Former Republic of Ireland international Sean St Ledger has spoken to RTÉ about his struggle to find a club, just two years after playing at the European Championships.
The 29-year-old was released by Leicester City in May after three years at the club.
"It's been quite tough," he told Saturday Sport. "I was very close to signing for Huddersfield at the start of the season but that didn't materialise.
"Since then I've just been going to the gym trying to stay fit but it's pretty difficult, you can't replicate football fitness in the gym really.
"I was offered something but then it just didn't happen, I wasn't happy with [the terms]. It was going to be more [incentive-based] and only a three-month contract so I felt I was taking all the risk.
"I said 'what happens if I pull my calf' but they were fine, [manager] Mark Robins said 'okay we'll sort something out on Monday'.
"But then I woke up on Sunday morning and he'd got the sack or resigned. I was like: 'How's your luck?'
"They said, 'We still want to sign you,' but as time started going on, I started wondering. They said, 'We can't sign you because we have no manager.' I said I completely understand. Then they signed someone on loan!
"I don't really do anything because I'm obviously hoping that tomorrow I'm going to get a phone call"
"I rang my agent and they said, 'Oh we're still going to sign you, don't worry.'
"We told them we had [also] some interest from America.Then it was transfer deadline day and I'm watching it and I saw that they had signed Mark Hudson, another centre-half, and I didn't hear from them again.
"I knew that once they had signed a centre-half, that was it."
The 37-cap defender believes that the recently introduced Financial Fair Play rules, which limit clubs' spending relative to turnover, has made it harder for free agents to find clubs outside of the transfer windows.

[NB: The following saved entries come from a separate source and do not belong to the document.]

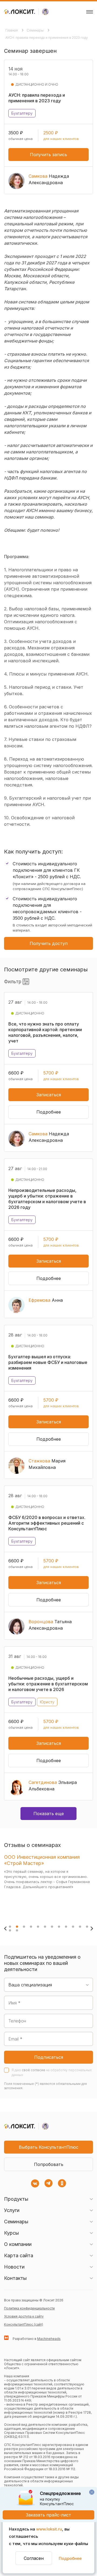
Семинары (35, 30)
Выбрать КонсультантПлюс (48, 2147)
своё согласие (33, 2070)
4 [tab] (31, 1927)
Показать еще (48, 1813)
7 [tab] (52, 1927)
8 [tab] (59, 1927)
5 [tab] (38, 1927)
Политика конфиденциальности (29, 2308)
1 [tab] (10, 1927)
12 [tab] (87, 1927)
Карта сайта (18, 2255)
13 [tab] (10, 1930)
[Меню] (90, 11)
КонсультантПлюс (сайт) (23, 2324)
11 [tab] (80, 1927)
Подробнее (70, 2558)
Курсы (11, 2233)
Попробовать (48, 2164)
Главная (12, 30)
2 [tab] (17, 1927)
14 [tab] (17, 1930)
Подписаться (48, 2057)
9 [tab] (66, 1927)
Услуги (11, 2210)
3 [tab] (24, 1927)
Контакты (15, 2278)
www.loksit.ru (49, 2529)
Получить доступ (49, 943)
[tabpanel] (47, 1885)
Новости (14, 2267)
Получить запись (48, 154)
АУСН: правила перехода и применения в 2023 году (46, 38)
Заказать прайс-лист (48, 2515)
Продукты (16, 2199)
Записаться (48, 1094)
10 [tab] (73, 1927)
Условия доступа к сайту (24, 2316)
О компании (18, 2244)
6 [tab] (45, 1927)
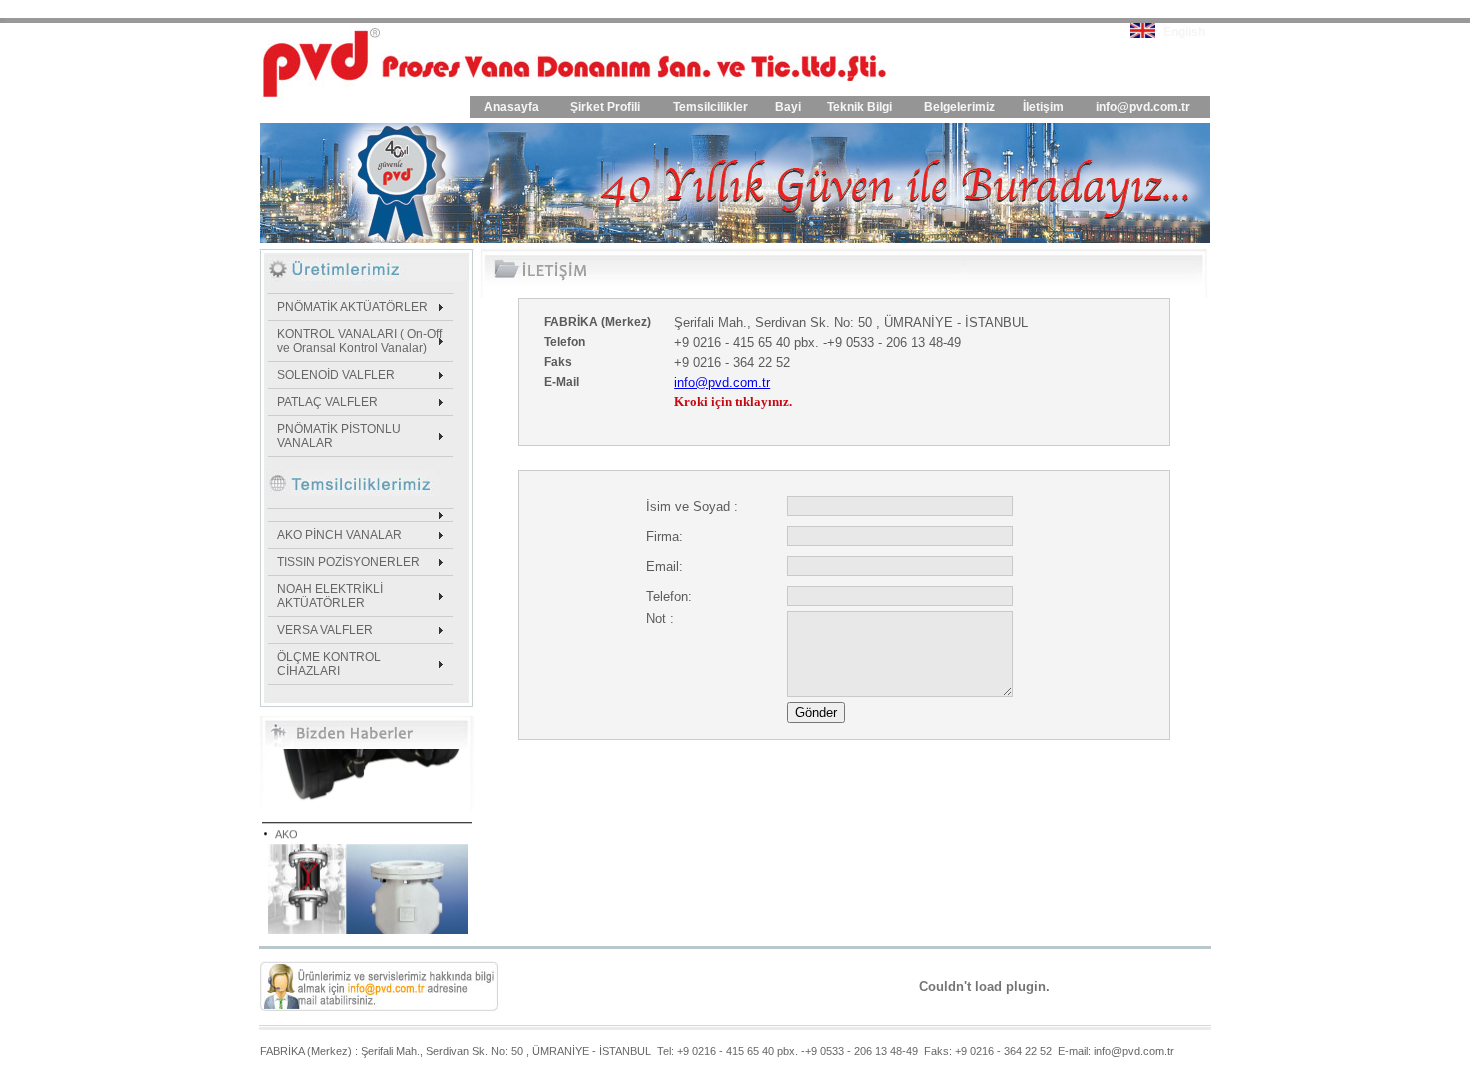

"The [FFP] rules have slightly made a change. In my situation, as well, I was injured, so that doesn't help. They [the manager] are under pressure from people upstairs and looking to their budgets. Is the chairman going to take a fine? Not really.
"Once August has come they've mainly got their players in. If they want, say me, to come in then usually a player has to come out."
St Ledger pointed to some other high-profile players currently without a club as evidence of a growing trend.
"Tomas Kuscazk, who's been at Man United, he's just recently got a club [he joined Wolves two weeks ago], there's Matthew Etherington, Chris Eagles, Jermain Jenas."
St Ledger, who scored Ireland's only goal at Euro 2012, said that his unemployed spell has opened his eyes to the harsh realities of professional football and that he has found it hard to adjust.
"It feels like I've finished football, it's been the weirdest feeling ever.
"I always say 'there are no friends in football'. I think that's so true, that they'd probably stab you in the back.
"I've found this period really lonely. I ring my friends and say, 'What have you been up to?' and they say 'I've been training, what about you?'
"I've just gone to the gym or gone to do Bikram Yoga and come home. I don't really do anything because I'm obviously hoping that tomorrow I'm going to get a phone call.
"It's been quite difficult. My family have been great. And the lads at Leicester, I still speak to them. But it's not the same, they're going in day-in day-out, having the banter in the changing room and I'm just not a part of that.
"The PFA have been brilliant. There are services if you need to talk to them, they'll pay you for you to keep fit for three weeks at St George's [English FA's National Football Centre], I can't speak highly enough of them."
St Ledger isn't giving up hope on resurrecting his career, however, and is hopeful of earning a fresh start in the United States' MLS next year.
"I still 100% want to try and get a club," he said. "It's not been great too far but you have to see the positive side of things. Hopefully, if I can go to America in January that would be great."